Kedua, isti’dzân atau meminta izin.
Syariat Islam saat menekankan isti’dzân atau meminta ijin sejak usia kanak-kanak. Izin adalah pendahuluan bagi kaidah kesopanan. Anjuran isti’dzân dilakukan dalam bentuk permintaan izin bagi anak-anak yang belum baligh. Hal ini bisa berbentuk pemberian toleransi untuk memasuki kamar kedua orang tuanya kecuali pada tiga waktu yakni sebelum shalat subuh, pada saat tengah hari, dan setelah isya.
Pengaturan ini bertujuan agar anak mengetahui hukum-hukum tentang aurat, hubungan seksual dan keadaan orang lain. Pada fase ini, penekanannya meminta izin ada pada tiga waktu.

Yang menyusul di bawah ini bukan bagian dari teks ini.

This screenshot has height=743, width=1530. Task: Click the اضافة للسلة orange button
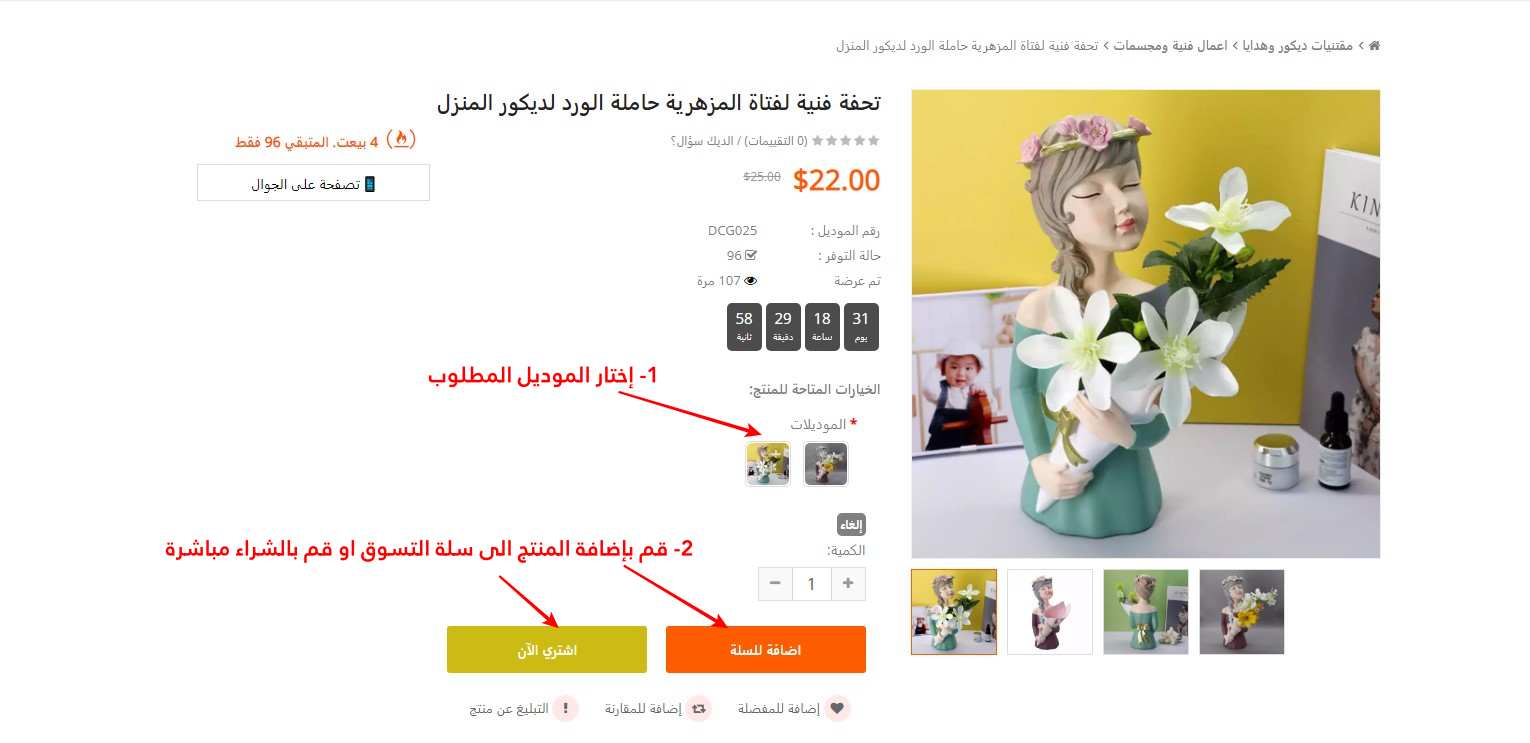tap(766, 650)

Saat anak sudah memasuki usia baligh, isti’dzân akan berlaku untuk semua waktu.
Hukum isti’dzân ini memiliki hikmah yang luar biasa sebab pemandangan saat orang tua sedang berhubungan badan, jika terlihat oleh anak-anak yang memasuki usia baligh akan sangat membekas dalam pikiran anak, dan akan sangat mempengaruhi perkembangan psikologisnya.
Ketiga, thahârah atau bersuci.
Anak yang sudah mendapatkan pengetahuan tentang menstruasi dan mimpi basah tidak akan panik jika tiba saatnya mengalami sendiri. Mereka akan menghadapinya dengan tenang. Selain itu, mereka pun menjadi tahu dan paham bagaimana cara mensucikan diri dan apa saja ibadah-ibadah yang haram pada saat sebelum bersuci.
Islam tidak melarang orang tua untuk mengawasi perubahan psikologi dan seksual yang terjadi pada anak-anaknya. Para orang tua bisa membantu mendidik mereka dengan tenang dan alami. Cara mendidik bisa menyesuaikan dengan situasi dan kondisi masing-masing.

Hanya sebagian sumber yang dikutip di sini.